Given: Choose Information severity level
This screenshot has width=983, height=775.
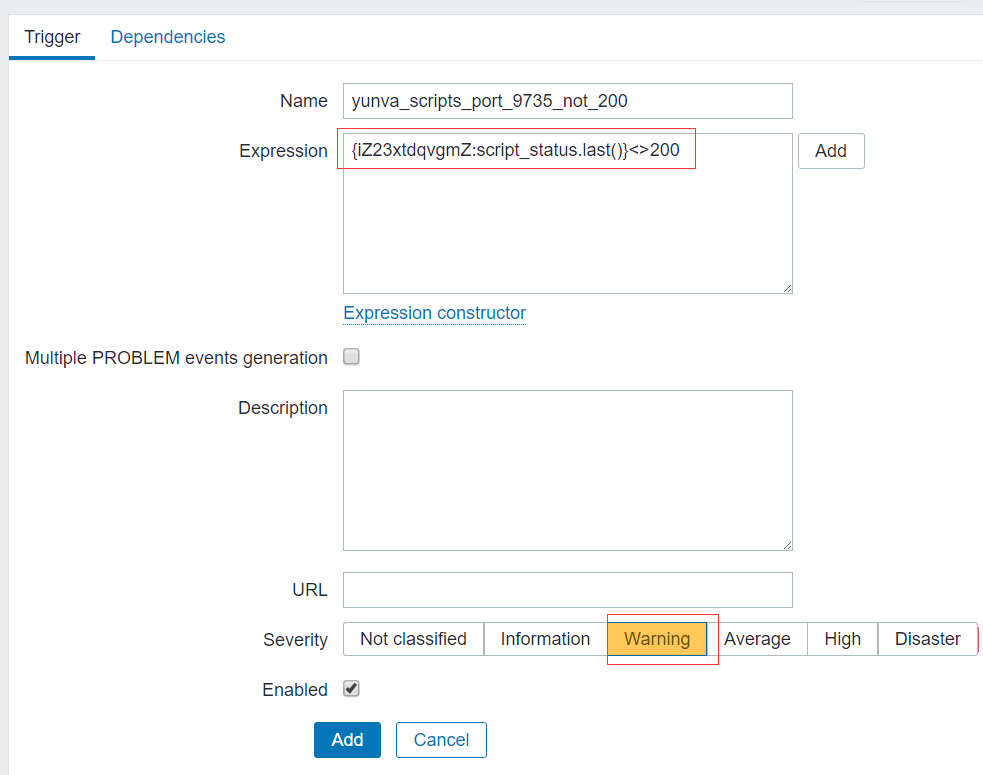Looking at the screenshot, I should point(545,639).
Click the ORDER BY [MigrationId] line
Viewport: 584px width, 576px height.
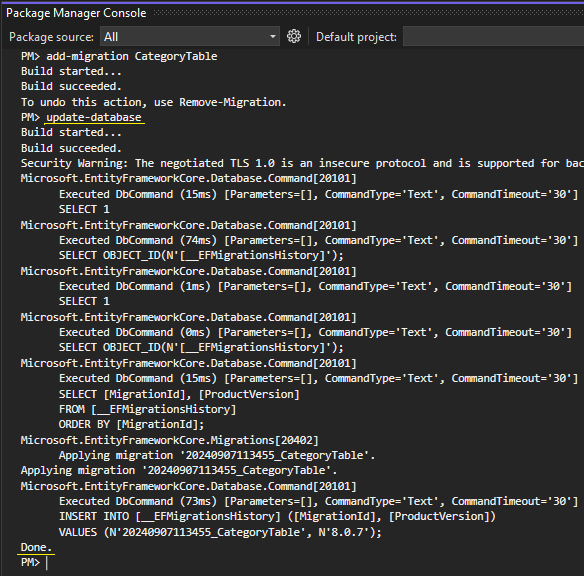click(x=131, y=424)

---

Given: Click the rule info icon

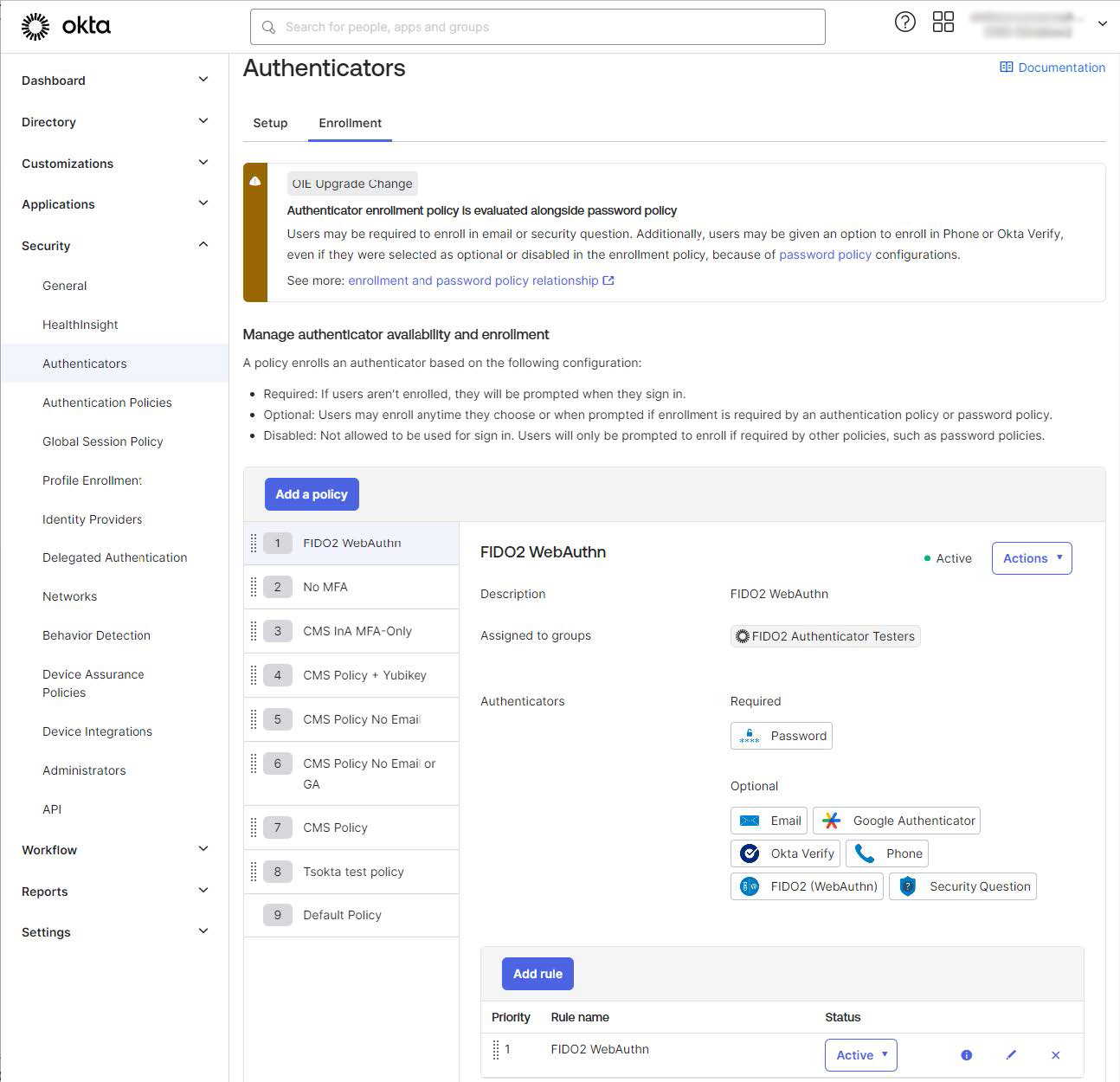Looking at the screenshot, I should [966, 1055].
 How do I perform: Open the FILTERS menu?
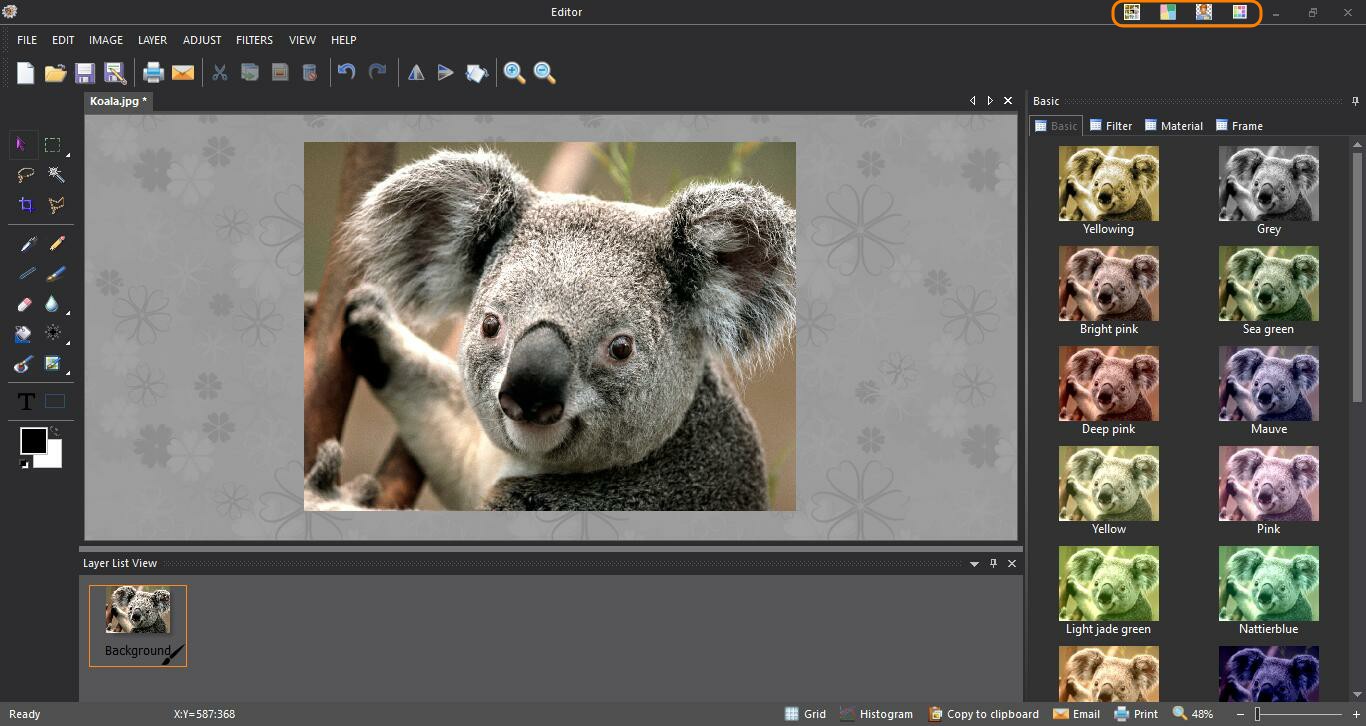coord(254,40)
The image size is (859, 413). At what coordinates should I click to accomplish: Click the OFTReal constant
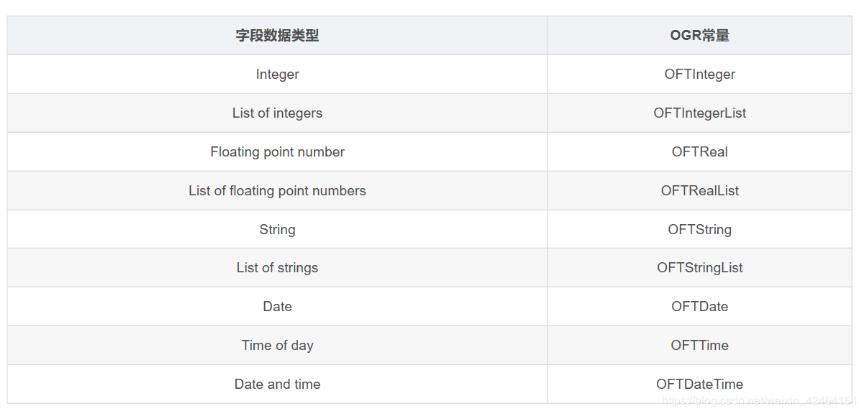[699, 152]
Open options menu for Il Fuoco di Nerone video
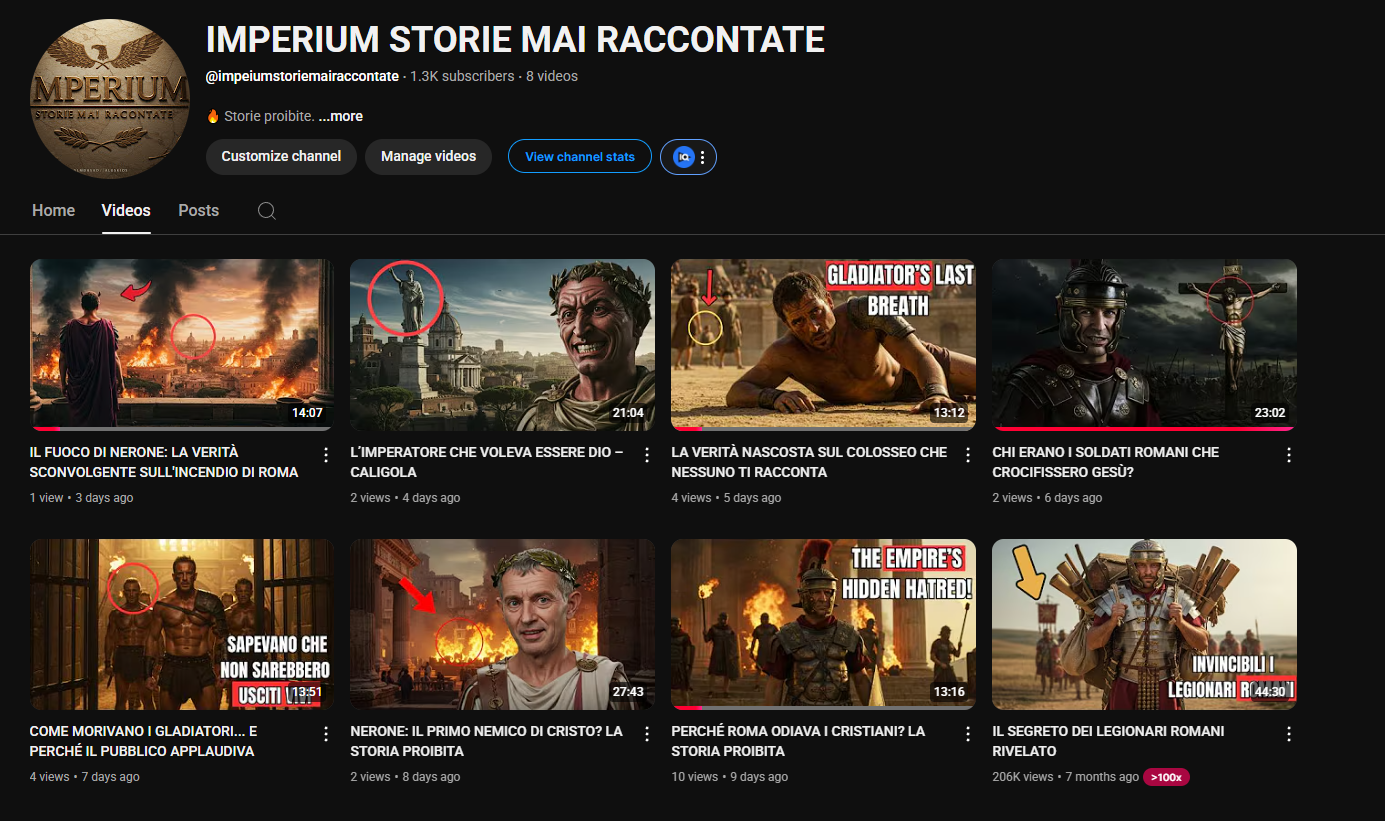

> **Task instructions**:
The answer should consist only of the lines above from the one with "Given: Click the rule info icon" through the one with "Open options menu", repeated exactly, with no pictures among them.

> **Response to this exercise**:
Given: Click the rule info icon

Looking at the screenshot, I should [966, 1055].
 How do I perform: Open the FILTERS menu?
coord(254,40)
The image size is (859, 413). At what coordinates should I click to accomplish: Click the OFTReal constant
[699, 152]
Open options menu for Il Fuoco di Nerone video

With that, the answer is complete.